Following a series of initiatives designed to combat the growing ransomware threat, the U.S. government pulled off one action that shows what it could do. On Monday, the U.S. Department of Justice revealed that it had managed to recover part of the ransom paid by Colonial Pipeline to its DarkSide attackers.
SEE: Ransomware: What IT pros need to know (free PDF) (TechRepublic)
The DOJ said it seized 63.7 bitcoins currently valued at $2.3 million, representing around half of the $4.4 million that Colonial Pipeline CEO Joseph Blount told The Wall Street Journal that he had authorized following the attack. The pipeline operator actually paid 75 bitcoins at the time, but the value of the cryptocurrency has fallen since the attack occurred a month ago.
Operating on a court-authorized warrant, the FBI was able to track down different bitcoin transfers to find the 63.7 bitcoins in ransom payment that had been sent to a specific address. Using a private key to access the funds from this address, the feds were able to seize the amount.
To convince organizations to take ransomware more seriously, the Biden administration has unveiled several recent measures, most notably an executive order. At the same time, the government has acknowledged its own part to play in this battle, such as holding accountable countries that harbor ransomware attackers, developing policies around ransom payments and trying to trace and block the transfer of virtual currency payments.
SEE: Security incident response policy (TechRepublic Premium)

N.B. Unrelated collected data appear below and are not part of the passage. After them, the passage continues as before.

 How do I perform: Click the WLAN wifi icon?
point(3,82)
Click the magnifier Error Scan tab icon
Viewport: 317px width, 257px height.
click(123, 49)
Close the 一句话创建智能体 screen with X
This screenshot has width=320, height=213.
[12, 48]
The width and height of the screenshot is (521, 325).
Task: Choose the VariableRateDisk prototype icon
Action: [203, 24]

“Following the money remains one of the most basic, yet powerful tools we have,” said DOJ Deputy Attorney General Lisa Monaco. “Ransom payments are the fuel that propels the digital extortion engine, and today’s announcement demonstrates that the United States will use all available tools to make these attacks more costly and less profitable for criminal enterprises.”
The different units in the DOJ coordinated the seizure action through the department’s Ransomware and Digital Extortion Task Force, which was created in April to fight the increased number of ransomware attacks. The aim of the task force is to track and take down malware, find the cybercriminals responsible for attacks and hold them accountable. The task force also works with other domestic and foreign agencies as well as companies in the private sector to combat ransomware.
“DAG Monaco was clear that there is no guarantee the government can do this every time,” said Suzanne Spaulding, advisor to Nozomi Networks and member of the Cyberspace Solarium Commission. “But if this can be done in even some instances, it is significant. It signals that we can impose consequences, even if we can’t prosecute these criminals because they are being harbored by Russia. It should make all those involved in the criminal activity of ransomware nervous that we may not only be able to take back their ill-gotten gains but use the ability to track cryptocurrency as a step towards identifying them.”
SEE: Ransomware attack: Why a small business paid the $150,000 ransom (TechRepublic)
Such steps may ultimately make it harder for criminals to spend their ill-gotten cryptocurrency, according to Spaulding. Further, the entire chain of events tells ransomware victims that there are benefits to working with the government, an important measure to convince victims to report cyberattacks.
However, for every Colonial Pipeline, there are plenty of other victimized organization who haven’t fared as well.
“Defending against run-of-the-mill threats is affordable and achievable,” said Chris Grove, technology evangelist for Nozomi Networks. “Some threats rise to a new level and must be dealt with differently. While it’s great that the government recovered some of the $4.4M paid by Colonial Pipeline, we can’t lose sight of the fact that while Colonial is a happier-ending story, there are dozens of victims we can also discuss who haven’t fared as well. Not to mention hundreds we know about, but can’t discuss, and another thousand that we don’t even know about.”